5.2  MERS-CoV-liver injury
The patients infected by MERS-CoV were also presented with alanine aminotransferase (ALT) and aspartate aminotransferase (AST) levels above normal. Besides the elevated liver enzymes, the albumin levels were decreased, which serves as an indicator of the severity of the disease [[67], [68], [69]]. The MERS-CoV enters the host cell through the DPP-4 receptor and spreads the infection [70]. The liver is the main organ that expresses high levels of Dipeptidyl peptidase 4 (DPP-4) [71]. This was experimentally proved by infecting the transgenic mice expressing hDPP4 with MERS-CoV which indicated that the liver injury had taken place on the 5th day of the infection as evidenced by the pathological manifestations such as disintegrated death of hepatocytes in the hepatic sinus, penetration of large amounts of activated macrophages and Kupffer cells. The changes related to fat metabolism were observed on the 9th day of infection, and the liver cell necrosis was quite less [72] (represented in Table 1).

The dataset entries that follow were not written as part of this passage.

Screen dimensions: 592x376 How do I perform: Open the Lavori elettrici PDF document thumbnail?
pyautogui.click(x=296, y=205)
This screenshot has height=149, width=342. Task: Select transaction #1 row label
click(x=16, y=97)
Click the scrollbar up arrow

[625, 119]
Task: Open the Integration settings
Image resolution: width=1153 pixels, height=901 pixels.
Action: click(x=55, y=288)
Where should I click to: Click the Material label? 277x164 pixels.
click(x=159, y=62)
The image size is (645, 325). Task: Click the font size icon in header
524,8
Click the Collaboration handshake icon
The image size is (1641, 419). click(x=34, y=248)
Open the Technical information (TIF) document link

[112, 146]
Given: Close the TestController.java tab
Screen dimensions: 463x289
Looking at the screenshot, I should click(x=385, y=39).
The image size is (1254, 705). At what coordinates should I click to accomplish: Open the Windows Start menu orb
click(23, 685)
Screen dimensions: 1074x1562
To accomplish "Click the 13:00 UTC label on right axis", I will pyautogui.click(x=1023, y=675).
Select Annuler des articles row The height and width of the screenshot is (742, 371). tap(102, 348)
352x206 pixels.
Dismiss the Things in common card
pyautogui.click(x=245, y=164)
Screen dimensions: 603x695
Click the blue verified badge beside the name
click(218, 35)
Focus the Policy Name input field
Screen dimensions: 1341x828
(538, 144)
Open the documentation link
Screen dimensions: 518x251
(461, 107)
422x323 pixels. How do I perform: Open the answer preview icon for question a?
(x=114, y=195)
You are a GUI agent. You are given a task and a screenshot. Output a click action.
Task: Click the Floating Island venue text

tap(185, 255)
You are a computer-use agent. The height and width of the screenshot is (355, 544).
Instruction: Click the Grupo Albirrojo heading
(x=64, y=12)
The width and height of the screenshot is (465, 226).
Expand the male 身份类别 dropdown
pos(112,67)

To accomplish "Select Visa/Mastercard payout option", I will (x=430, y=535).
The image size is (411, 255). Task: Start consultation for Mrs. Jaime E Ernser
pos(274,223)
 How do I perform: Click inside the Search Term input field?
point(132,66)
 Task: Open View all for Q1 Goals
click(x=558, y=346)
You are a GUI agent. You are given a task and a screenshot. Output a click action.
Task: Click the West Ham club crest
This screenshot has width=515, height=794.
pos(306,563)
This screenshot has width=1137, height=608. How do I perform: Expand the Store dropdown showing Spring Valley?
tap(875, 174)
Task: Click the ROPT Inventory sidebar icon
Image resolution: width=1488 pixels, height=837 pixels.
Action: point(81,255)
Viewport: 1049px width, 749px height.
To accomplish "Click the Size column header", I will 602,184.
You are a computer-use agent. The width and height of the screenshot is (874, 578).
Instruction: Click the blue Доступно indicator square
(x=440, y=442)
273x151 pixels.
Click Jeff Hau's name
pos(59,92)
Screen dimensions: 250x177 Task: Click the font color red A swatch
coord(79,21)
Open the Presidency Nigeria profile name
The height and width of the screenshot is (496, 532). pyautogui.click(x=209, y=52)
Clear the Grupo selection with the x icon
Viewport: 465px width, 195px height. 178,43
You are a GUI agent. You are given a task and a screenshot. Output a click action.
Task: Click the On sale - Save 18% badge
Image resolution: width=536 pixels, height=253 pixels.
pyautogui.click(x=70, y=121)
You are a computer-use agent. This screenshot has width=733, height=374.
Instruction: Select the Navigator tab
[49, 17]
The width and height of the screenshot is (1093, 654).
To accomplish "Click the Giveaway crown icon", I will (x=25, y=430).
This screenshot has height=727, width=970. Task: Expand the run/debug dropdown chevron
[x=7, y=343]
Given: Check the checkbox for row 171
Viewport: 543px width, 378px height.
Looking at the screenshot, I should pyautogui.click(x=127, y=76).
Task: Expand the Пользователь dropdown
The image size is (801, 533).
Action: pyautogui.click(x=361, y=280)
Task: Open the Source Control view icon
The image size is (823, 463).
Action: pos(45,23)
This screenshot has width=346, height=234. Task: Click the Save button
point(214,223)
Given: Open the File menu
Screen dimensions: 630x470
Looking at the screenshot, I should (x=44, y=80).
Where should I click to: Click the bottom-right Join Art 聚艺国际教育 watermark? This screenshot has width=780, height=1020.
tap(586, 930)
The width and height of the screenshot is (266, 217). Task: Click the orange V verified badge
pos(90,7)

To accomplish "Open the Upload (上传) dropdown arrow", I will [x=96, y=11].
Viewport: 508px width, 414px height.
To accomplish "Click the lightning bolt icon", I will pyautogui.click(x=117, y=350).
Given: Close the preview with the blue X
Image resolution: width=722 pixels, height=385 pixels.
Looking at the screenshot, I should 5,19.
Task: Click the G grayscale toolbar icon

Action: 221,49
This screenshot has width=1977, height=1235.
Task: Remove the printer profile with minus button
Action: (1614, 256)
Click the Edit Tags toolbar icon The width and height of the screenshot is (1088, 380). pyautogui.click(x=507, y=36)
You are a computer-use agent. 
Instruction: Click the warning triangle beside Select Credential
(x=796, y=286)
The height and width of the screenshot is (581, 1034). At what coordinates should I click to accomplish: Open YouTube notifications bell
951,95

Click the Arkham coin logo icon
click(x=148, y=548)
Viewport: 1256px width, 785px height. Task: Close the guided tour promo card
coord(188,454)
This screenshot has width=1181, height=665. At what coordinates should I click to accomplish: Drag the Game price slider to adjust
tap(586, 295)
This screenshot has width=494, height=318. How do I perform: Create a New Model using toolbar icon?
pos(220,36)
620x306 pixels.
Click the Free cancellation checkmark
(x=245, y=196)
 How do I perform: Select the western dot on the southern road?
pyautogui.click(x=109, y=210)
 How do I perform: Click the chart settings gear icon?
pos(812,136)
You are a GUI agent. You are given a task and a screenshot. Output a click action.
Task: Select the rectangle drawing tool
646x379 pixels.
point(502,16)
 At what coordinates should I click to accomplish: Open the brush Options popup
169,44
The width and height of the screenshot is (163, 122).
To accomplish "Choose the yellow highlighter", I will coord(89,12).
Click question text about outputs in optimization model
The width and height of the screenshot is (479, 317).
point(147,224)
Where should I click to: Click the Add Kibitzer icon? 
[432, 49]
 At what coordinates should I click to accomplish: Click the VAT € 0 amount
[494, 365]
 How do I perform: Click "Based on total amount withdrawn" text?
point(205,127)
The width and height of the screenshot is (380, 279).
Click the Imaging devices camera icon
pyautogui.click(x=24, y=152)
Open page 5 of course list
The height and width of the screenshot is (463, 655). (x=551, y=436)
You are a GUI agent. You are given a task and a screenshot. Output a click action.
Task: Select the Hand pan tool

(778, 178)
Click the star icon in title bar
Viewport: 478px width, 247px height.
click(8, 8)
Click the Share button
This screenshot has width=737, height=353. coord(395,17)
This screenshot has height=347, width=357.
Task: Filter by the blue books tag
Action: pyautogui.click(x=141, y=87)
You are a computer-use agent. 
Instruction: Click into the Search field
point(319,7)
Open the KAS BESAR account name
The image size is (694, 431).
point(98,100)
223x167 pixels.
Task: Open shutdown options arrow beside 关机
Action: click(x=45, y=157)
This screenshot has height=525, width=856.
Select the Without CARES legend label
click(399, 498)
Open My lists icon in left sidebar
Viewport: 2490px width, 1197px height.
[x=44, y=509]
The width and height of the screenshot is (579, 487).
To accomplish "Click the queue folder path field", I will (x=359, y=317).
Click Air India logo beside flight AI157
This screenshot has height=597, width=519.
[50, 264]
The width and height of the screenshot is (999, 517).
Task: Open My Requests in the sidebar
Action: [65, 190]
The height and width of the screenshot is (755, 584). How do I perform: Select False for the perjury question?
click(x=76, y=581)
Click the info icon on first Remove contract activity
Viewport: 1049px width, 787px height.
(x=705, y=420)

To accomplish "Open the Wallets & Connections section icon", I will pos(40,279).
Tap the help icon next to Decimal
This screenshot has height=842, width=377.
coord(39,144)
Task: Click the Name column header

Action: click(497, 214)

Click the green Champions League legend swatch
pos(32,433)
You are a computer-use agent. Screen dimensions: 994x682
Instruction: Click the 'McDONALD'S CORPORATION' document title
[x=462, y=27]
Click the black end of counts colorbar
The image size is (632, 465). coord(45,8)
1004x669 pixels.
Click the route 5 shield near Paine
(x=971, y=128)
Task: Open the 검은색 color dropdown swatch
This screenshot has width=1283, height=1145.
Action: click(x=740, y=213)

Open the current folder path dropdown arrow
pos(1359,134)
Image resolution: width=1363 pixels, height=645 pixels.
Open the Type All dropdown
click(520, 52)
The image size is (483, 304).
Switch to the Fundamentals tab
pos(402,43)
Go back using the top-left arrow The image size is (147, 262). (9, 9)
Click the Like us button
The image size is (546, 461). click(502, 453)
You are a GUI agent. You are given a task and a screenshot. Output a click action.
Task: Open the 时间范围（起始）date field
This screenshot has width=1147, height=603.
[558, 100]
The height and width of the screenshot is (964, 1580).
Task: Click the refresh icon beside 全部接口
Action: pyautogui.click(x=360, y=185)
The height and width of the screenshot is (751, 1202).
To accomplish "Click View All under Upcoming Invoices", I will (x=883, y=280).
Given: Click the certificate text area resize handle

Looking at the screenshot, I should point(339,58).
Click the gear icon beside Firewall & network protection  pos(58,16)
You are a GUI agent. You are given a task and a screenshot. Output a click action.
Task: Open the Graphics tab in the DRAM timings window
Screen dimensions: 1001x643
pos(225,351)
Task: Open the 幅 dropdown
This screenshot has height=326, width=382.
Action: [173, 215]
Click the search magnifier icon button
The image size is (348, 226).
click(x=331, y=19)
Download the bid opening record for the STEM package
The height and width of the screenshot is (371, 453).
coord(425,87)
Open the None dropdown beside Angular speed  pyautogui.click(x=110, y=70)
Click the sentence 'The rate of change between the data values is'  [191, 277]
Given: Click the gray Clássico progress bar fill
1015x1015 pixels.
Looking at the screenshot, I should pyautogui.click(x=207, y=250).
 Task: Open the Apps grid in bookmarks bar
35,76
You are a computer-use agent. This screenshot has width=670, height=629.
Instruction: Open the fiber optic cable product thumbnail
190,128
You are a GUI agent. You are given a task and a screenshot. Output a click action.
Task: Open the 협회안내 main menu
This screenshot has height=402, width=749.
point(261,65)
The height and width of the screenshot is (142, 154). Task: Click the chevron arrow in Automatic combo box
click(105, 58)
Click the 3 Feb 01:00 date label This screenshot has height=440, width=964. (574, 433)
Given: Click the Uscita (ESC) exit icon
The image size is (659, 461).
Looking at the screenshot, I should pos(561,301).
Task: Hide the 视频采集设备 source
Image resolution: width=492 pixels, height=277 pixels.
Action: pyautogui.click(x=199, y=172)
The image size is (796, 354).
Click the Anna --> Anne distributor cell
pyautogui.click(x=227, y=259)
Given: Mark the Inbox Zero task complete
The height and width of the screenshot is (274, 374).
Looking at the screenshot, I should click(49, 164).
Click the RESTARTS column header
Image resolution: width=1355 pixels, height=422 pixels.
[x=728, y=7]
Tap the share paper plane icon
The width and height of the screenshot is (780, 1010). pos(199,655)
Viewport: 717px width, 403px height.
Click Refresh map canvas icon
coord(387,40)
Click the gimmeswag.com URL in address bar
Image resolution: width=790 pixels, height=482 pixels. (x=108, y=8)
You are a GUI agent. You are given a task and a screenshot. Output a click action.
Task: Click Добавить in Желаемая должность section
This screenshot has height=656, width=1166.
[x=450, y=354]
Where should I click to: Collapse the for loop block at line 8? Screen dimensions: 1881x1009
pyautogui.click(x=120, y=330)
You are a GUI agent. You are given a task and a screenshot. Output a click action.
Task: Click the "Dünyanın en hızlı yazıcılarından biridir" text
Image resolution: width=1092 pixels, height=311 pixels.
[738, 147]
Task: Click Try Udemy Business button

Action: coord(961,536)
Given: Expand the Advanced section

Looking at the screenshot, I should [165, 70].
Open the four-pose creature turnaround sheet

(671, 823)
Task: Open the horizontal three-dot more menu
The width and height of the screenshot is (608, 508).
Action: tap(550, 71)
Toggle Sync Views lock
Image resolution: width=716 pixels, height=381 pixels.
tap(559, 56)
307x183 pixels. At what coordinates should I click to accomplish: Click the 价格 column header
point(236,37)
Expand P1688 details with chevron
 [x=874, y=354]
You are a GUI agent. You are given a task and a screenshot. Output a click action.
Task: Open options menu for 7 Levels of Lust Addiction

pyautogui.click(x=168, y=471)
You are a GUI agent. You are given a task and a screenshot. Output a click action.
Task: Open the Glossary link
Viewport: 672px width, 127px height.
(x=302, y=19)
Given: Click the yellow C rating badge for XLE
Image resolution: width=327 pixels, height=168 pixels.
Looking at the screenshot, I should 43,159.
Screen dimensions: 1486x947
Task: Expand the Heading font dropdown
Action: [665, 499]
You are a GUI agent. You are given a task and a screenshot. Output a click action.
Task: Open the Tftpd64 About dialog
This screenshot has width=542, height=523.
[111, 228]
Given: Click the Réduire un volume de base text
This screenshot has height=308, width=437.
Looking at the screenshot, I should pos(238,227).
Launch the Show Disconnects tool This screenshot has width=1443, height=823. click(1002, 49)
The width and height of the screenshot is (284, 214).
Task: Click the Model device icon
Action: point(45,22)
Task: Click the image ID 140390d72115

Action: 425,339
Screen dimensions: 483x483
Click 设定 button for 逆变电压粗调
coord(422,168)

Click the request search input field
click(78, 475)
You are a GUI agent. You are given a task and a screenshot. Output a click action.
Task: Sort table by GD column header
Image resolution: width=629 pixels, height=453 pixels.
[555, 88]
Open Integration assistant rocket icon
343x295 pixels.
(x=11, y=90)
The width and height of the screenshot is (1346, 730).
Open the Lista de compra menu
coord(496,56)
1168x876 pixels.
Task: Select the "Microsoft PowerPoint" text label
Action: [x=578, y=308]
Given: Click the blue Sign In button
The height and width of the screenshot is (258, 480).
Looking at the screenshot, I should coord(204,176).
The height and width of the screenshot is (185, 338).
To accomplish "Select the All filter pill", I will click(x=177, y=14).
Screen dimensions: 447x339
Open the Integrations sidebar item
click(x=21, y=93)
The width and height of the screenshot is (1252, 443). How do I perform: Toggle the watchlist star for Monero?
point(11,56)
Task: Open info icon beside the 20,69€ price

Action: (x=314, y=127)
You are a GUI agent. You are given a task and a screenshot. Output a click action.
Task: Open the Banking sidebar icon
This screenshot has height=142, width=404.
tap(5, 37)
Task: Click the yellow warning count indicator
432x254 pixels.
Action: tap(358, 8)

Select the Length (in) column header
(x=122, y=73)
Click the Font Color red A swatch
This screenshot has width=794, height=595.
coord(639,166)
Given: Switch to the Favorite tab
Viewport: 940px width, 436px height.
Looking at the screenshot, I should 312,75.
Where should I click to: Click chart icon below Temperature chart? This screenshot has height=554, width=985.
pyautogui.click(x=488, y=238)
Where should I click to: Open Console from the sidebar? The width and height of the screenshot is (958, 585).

The histopathological findings of the hepatic tissue during MERS-CoV infection include infiltration of lobular lymphocytes, mild cellular hydropic degeneration in hepatic parenchyma, and mild portal tract [73,74]. During the acute phase of infection, the levels of pro-inflammatory cytokines such as TNF-α, IFN-γ, IL-17, and IL-15 were significantly elevated [75]. But the question of whether liver injury initiated is due to the viral-mediated pathogenesis or due to the drugs that have been used during the viral infection remains elusive [37].